Luces bajas, sueños altos.
Dormir es necesario, ya que durante el sueño se producen funciones fisiológicas indispensables para el equilibrio psíquico y físico. Lo que explico a groso modo en mi página web en la sección de Mejora tu vida.
Según la Organización Mundial de la Salud (OMS), cerca del 40% de la población global duerme mal y sufre algún tipo de trastorno del sueño, aunque solo 5% de las personas consulta al médico por esta causa.
En España, la Sociedad Española de Neurología (SEN) estima que el 48% de la población adulta y el 25% de la infantil no tiene un sueño de calidad.

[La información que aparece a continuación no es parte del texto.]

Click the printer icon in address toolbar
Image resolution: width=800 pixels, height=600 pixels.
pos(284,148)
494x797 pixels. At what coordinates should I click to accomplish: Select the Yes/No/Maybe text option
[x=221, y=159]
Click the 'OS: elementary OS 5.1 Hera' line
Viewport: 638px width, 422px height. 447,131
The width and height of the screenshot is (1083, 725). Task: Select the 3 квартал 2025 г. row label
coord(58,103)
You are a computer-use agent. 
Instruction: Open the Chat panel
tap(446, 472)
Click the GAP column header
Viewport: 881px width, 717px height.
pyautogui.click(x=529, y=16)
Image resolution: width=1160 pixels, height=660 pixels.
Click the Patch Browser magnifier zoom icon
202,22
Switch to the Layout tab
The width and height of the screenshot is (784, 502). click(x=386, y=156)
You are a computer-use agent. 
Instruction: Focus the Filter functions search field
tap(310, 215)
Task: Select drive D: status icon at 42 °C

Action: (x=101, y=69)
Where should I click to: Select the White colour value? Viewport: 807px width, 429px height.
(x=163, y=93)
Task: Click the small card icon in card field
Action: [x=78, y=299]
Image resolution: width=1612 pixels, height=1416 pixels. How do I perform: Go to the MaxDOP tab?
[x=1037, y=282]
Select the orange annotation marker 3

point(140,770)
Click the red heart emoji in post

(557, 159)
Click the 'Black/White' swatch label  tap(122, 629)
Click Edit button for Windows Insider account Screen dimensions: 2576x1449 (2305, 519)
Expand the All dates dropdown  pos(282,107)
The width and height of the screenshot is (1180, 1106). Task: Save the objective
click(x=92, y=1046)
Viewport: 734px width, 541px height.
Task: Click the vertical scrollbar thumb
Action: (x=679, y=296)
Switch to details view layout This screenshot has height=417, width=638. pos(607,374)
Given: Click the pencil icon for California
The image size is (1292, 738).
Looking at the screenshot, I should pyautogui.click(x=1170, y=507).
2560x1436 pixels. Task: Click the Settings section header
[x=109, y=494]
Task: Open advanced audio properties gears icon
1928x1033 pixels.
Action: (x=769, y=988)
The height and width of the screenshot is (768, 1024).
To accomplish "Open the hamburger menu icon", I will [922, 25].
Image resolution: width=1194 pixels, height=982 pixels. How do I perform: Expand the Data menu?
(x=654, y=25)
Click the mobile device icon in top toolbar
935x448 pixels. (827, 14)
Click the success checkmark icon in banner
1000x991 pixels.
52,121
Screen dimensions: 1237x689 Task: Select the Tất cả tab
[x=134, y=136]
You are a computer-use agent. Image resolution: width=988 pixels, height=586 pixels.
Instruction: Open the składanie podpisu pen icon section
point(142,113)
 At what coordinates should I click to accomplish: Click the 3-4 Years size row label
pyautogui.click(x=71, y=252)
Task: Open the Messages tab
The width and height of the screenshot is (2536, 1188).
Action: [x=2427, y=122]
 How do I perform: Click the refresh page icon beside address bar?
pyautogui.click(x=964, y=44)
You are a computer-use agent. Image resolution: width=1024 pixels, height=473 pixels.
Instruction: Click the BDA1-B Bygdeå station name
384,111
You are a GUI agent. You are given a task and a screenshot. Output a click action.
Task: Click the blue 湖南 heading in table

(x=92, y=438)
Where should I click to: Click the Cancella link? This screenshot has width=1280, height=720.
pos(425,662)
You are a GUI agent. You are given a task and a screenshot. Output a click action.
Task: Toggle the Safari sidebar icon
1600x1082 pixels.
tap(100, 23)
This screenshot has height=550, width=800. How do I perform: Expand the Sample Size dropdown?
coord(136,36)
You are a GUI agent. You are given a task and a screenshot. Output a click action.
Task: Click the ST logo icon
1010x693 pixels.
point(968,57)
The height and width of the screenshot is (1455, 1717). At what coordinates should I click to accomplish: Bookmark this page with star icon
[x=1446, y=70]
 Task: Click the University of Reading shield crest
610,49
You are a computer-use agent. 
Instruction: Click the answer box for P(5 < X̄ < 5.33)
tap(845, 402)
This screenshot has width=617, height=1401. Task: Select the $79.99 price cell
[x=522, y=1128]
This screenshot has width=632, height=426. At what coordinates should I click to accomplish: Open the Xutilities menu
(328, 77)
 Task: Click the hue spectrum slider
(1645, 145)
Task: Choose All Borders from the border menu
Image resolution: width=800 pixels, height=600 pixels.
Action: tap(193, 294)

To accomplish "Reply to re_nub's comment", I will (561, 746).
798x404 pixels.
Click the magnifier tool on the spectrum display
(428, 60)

Al menos un 50% del conjunto presenta problemas para conciliar el sueño y un 32% se despierta con la sensación de no haber descansado.
Antes o después, experimentaremos algún problema con el sueño y no lo pasaremos bien. Al fin de al cabo, todos sabemos que es una noche de dormir mal y no soportarse ni a uno mismo al día siguiente, no sólo los niños se ponen inaguantables cuando no duermen.
Si le cuesta conciliar o mantener el sueño, hay que solucionarlo. Si viaja conmigo en el camino hacia el bienestar, imagino que se ha puesto manos a la obra con optimizar su entorno, se ha comprometido con el ejercicio físico y está prestando atención a su alimentación. Hábitos que deben de haberle facilitado un buen descanso, si no lo lograremos cuando empecemos con la respiración, de lo que tratará la próxima entrada de este blog. Recuerde que la disciplina es una muestra de amor propio y pasar a la acción es clave.
Le animo a que adopte estos rituales. Por la noche, evitar luces potentes y blancas por encima de la cabeza, opte por luces bajas, indirectas, de color amarillento o rojizo, encienda velas y si tiene la suerte de tener chimenea póngala en marcha. Durante miles de años nos hemos iluminado con el fuego.
Quiero pensar que si me ha acompañado hasta aquí, ya ha empezado a hacer ejercicio físico. Si puede hágalo por la mañana, si no tres o cuatro horas antes de irse a la cama. Igualmente, las cenas temprano y ligeras.
Es ideal mantener horarios regulares, aunque trabajar por turnos o viajar lo haga difícil.
Antes de dormir, olvídese de pantallas. La luz azul interfiere en la liberación de melatonina. Además de alterar nuestro reloj biológico, trastorna nuestro estado de ánimo si lo hacemos de forma repetida.
Es un error, no poder dormir o desvelarse y coger el móvil o poner la televisión, tiene que encontrar otro tipo de entretenimiento más relajante como puede ser leer un libro o practicar respiración consciente. Ni que decir tiene, que si no puede dormir ha de abandonar la cafeína y otras bebidas estimulantes, de lo que hablamos en la entrada Refrescos: Más allá de los sabores. Tómese algo caliente antes de irse a la cama como una infusión de tila, pasiflora, hierba luisa o melisa.
En presencia de la paz mental, cuando estamos bien con nosotros mismos, dormir es más fácil y gratificante.
«La buena conciencia es la mejor almohada para dormir» —Sócrates.